To do: Pictures should be omitted; restate word for word the lines from the one holding "Image resolution: width=980" through the last line of the entries below.

[Saved entries]
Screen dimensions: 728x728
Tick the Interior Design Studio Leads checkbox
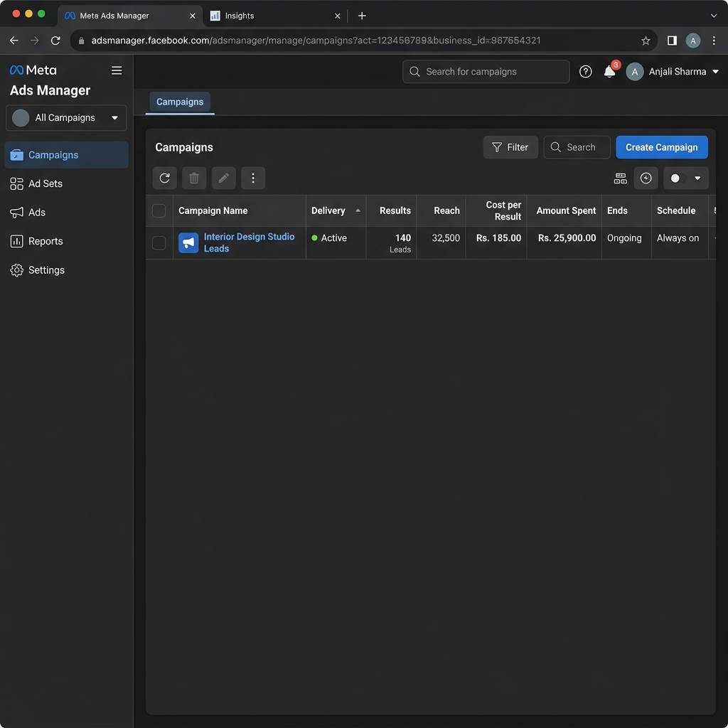(159, 243)
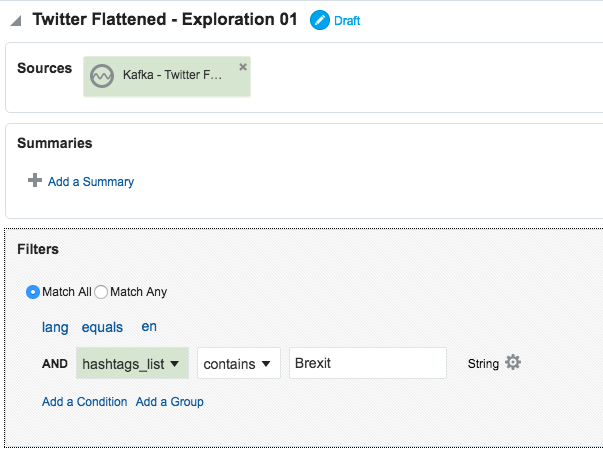Click the equals operator in the first condition
This screenshot has width=603, height=455.
[x=103, y=327]
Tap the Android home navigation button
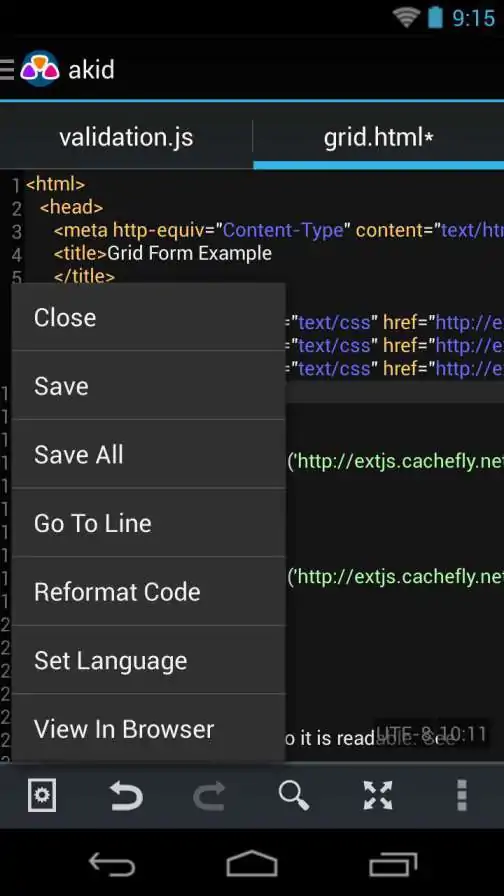This screenshot has width=504, height=896. point(251,864)
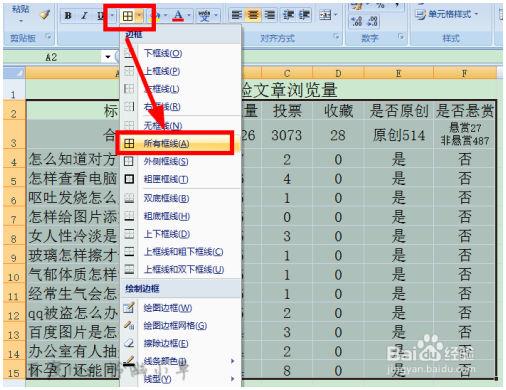
Task: Click the red font color A icon
Action: (178, 15)
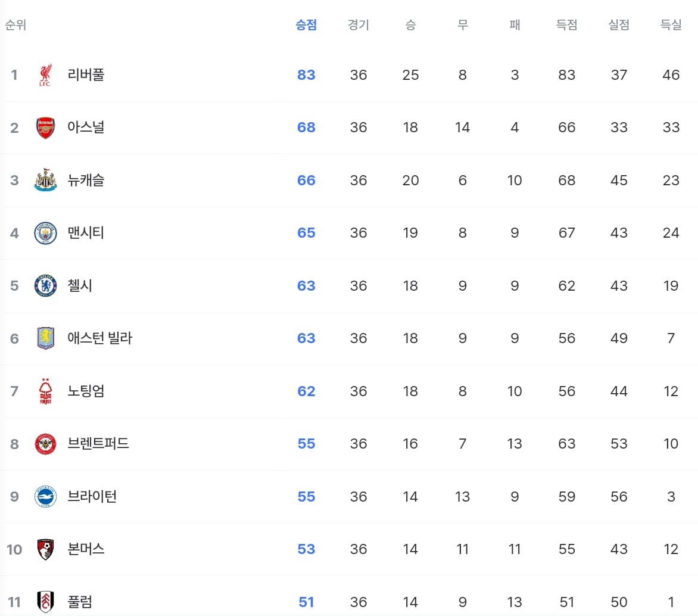The image size is (698, 616).
Task: Click the Manchester City crest
Action: pyautogui.click(x=45, y=233)
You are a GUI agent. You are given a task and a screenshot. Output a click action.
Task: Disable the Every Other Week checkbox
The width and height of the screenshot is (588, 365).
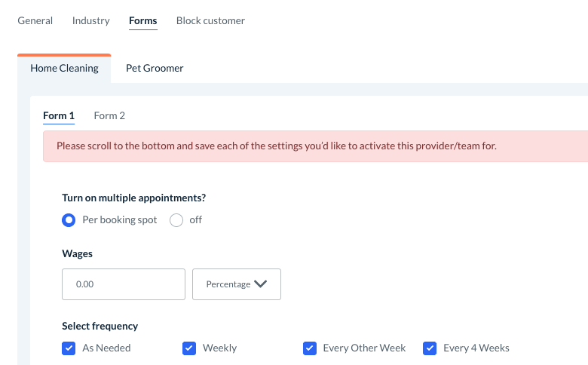coord(310,348)
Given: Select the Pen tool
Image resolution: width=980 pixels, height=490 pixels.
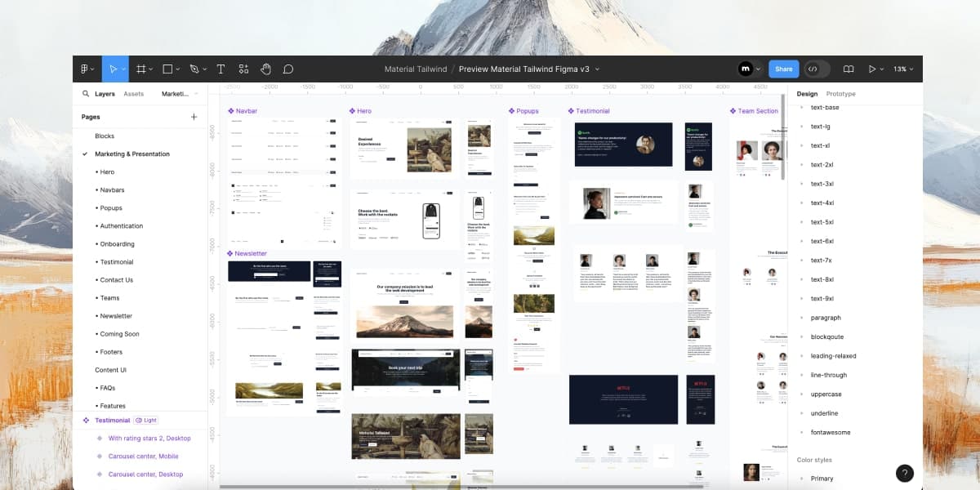Looking at the screenshot, I should tap(194, 69).
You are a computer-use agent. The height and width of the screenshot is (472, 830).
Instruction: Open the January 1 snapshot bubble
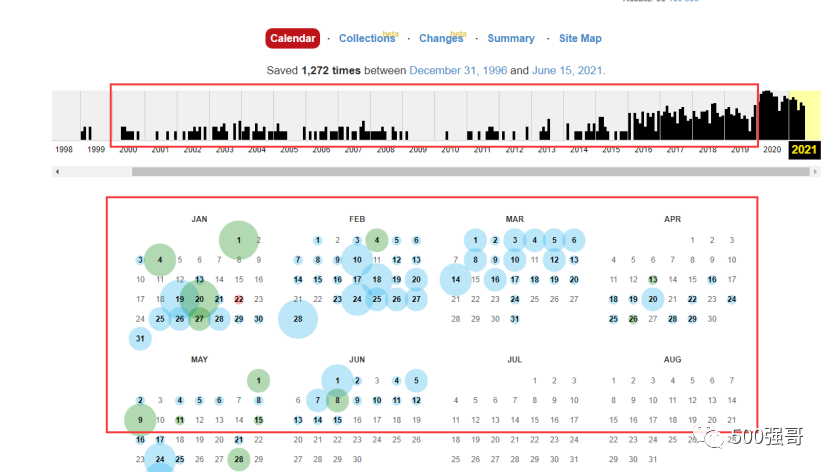pos(239,240)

Exercise answer:
Image resolution: width=980 pixels, height=490 pixels.
Looking at the screenshot, I should tap(194, 69).
You are a computer-use agent. The height and width of the screenshot is (472, 830).
Instruction: Open the January 1 snapshot bubble
pos(239,240)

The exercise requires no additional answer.